Suppose that 3 people share a cake as follows. Player 1 cuts it into 3 pieces, then player 2 takes a piece, then player 3 takes one, then player 1 takes the remaining one. Player 1 can avoid envy by cutting into pieces that he values equally, player 2 can avoid envy since he gets first choice, but the worst case for player 3 is terrible - he may see player 2 walk off with a piece that he (player 3) deems to contain all the value in the entire cake. Consider the following "fix": after player 3 has taken a piece, he has the right to combine it with player 2's and challenge him to cut-and-choose. In this case, player 1 can end up envious: he can ensure his own piece is worth 1/3 of the total, but he may watch as one of the other players ends up with a share that he values as 2/3. Indeed, player 2 can also end up envious of player 1, under this scheme.

An obvious way to quantify the envy of a cake-cutting scheme is to say that each player values the cake at 1 unit, and look for the worst case envy of any player, i.e. the maximum amount that he may be forced to value another player's share more than his own. The first scheme above has an envy of 1 in the worst case, and the second version is 1/3.

We can analyze schemes in an ad-hoc manner to figure out their worst-case envy, but can we do it automatically? For an undergraduate programming project I got the student (Amir Niknafs-Kermani) to try doing this as follows. Model the cake as a unit line segment. Represent a player's value function by a set of N (typically about 1000) points on the line, each worth 1/N. Generate for each player, an initially random value function, and run the scheme on them, and measure the level of envy (which is typically zero or very low for a sensible scheme, since these value functions all more or less agree with each other).
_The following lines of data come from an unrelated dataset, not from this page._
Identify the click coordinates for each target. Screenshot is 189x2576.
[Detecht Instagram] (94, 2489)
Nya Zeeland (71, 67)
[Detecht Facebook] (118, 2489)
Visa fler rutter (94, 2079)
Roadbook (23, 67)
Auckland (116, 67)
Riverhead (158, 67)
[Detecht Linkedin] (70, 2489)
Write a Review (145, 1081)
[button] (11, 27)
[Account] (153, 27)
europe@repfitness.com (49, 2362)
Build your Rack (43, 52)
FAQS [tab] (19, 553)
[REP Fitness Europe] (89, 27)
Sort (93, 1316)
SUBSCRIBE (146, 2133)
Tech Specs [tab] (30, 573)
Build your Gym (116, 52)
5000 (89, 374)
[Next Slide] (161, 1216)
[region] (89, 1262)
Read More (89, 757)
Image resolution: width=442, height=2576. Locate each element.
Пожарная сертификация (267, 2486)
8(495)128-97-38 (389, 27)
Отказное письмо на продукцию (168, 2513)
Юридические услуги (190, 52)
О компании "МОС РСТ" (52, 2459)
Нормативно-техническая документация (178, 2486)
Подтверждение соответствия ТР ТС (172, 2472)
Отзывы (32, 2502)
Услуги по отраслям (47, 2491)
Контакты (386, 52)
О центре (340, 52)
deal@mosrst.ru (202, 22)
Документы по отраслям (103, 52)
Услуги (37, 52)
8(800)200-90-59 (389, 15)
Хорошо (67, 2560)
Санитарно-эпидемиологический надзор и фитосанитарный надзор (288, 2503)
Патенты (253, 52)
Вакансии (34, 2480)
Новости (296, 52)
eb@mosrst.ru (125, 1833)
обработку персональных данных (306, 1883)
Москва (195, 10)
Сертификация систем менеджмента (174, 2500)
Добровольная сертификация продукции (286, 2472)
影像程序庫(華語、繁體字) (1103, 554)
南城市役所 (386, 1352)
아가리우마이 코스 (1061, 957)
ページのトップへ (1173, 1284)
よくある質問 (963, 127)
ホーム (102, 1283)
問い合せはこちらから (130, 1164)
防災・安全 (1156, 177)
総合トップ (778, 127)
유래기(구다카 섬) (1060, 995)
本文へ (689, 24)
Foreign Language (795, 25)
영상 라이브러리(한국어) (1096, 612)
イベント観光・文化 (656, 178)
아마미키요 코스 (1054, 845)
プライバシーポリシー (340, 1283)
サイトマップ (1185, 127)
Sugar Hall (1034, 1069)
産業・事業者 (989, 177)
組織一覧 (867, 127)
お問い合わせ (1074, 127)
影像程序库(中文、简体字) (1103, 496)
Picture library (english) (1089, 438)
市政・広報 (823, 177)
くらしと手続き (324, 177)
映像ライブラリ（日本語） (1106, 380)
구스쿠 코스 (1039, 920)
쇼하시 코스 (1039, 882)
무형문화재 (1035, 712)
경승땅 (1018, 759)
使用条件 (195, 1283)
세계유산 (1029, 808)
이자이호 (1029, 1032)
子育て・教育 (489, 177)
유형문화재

Then, try to tweak the value functions by adding and removing points that define those functions. The hope is that points get added in "sensitive" regions of the line, and when you re-run the scheme, the envy goes up. Repeat until you don't manage to raise it further, and you've got a lower bound for the worst-case envy.

And the results, briefly, are that it works pretty well, at least for simple schemes. The envy level that is found by the algorithm varies quite a lot (depending on the initial random choice of value functions) but is often close to the theoretical limit. But the performance gets worse with larger number of players.

Since it is unknown whether there is a 4-player envy-scheme with a finite number of cuts, perhaps it is interesting to study the above "level of envy" measure, and how fast it can go down towards zero, as a function of the number of cuts in specific types of schemes.